Magically, Ramanujan’s congruences for 5, 7, and 11 fall right out of this new theorem. The reason these are the only primes with “simple congruences” is that they are the only primes that give a 0-dimensional fractal structure to the partition numbers. A copy of the Folsom, Kent, Ono paper can be found at the AIM website (pdf).

To infinity and beyond

The results found by Ono and his collaborators were presented officially on January 21, 2011, at Emory, in a public lecture, which attracted so many people, some were left standing in the aisles and at the back of the room. A video of Ono’s talk can be found on YouTube. [http://www.youtube.com/watch?v=aj4FozCSg8g].

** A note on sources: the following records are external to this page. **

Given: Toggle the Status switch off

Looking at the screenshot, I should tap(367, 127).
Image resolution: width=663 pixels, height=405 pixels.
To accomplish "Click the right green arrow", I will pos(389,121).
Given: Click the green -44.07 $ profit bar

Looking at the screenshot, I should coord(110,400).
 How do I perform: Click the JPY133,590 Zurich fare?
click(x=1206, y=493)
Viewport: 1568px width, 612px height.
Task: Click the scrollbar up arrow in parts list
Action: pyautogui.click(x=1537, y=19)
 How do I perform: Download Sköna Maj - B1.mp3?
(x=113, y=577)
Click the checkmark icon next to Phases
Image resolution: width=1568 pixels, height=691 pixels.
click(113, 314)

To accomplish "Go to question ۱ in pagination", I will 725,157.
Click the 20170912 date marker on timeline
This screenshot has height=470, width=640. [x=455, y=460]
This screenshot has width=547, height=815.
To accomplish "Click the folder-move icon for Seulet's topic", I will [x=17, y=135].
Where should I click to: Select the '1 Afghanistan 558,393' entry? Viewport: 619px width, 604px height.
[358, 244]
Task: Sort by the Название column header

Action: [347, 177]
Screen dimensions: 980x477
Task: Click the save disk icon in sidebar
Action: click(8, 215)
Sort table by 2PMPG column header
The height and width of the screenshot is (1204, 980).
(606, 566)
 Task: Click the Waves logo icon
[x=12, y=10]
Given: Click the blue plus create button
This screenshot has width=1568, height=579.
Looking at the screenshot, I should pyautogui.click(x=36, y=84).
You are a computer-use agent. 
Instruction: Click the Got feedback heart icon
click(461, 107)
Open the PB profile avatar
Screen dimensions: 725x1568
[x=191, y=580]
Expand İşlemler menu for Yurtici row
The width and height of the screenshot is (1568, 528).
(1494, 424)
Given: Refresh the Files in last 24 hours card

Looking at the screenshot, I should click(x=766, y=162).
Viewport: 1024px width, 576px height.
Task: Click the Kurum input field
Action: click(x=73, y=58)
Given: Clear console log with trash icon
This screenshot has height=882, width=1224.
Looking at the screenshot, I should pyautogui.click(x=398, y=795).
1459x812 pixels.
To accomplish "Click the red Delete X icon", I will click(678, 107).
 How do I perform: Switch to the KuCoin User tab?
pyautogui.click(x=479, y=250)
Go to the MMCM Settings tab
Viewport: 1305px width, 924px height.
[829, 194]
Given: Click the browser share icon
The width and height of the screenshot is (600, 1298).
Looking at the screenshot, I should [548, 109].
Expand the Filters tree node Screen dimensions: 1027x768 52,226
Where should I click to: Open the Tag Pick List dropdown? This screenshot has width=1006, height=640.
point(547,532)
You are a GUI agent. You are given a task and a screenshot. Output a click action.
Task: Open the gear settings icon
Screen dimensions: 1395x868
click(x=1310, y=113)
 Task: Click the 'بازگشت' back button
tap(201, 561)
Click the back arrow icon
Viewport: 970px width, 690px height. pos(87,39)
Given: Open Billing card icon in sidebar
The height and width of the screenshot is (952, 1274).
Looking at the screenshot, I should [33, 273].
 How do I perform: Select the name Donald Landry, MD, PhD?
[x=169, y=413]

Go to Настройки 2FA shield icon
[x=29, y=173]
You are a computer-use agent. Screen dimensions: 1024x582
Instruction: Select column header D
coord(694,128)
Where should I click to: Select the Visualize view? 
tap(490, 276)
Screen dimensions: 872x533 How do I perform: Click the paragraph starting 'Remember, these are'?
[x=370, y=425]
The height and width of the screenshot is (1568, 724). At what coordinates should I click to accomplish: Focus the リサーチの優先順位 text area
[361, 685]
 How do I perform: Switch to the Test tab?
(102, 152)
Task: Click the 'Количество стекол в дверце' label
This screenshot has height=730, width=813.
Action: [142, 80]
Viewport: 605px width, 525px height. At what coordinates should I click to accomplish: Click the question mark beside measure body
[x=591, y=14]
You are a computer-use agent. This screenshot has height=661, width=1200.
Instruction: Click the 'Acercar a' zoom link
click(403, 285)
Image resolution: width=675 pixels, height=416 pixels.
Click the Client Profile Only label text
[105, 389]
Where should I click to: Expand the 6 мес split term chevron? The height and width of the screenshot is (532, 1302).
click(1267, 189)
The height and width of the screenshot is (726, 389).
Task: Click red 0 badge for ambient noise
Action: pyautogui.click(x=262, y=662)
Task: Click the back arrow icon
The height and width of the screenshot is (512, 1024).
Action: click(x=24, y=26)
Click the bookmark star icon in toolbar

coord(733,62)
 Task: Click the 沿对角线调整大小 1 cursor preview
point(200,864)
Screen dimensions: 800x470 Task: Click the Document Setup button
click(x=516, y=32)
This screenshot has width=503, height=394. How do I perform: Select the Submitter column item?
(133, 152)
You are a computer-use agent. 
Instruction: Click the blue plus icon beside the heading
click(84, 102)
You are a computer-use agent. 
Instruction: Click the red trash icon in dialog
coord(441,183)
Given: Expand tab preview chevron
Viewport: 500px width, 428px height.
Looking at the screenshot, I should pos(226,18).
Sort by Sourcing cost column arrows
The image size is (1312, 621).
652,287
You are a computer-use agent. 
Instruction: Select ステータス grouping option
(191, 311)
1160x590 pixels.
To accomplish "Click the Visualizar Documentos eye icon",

One attendee was David Bressoud of Macalester College. Even though Ono’s results with Bruinier, Kent, and Folsom were the stars of the symposium, Bressoud was  struck by all the other promising young mathematicians who were also gathered there. It is really exciting to see this whole constellation of young people who have formed this intense orbit around Ono, he says, and have been inspired by him.

Indeed, there may be much more to come, with many opportunities to tackle related open problems, as discussions at the Emory symposium appeared to indicate.

Adriana Salerno is an Assistant Professor of mathematics at Bates College.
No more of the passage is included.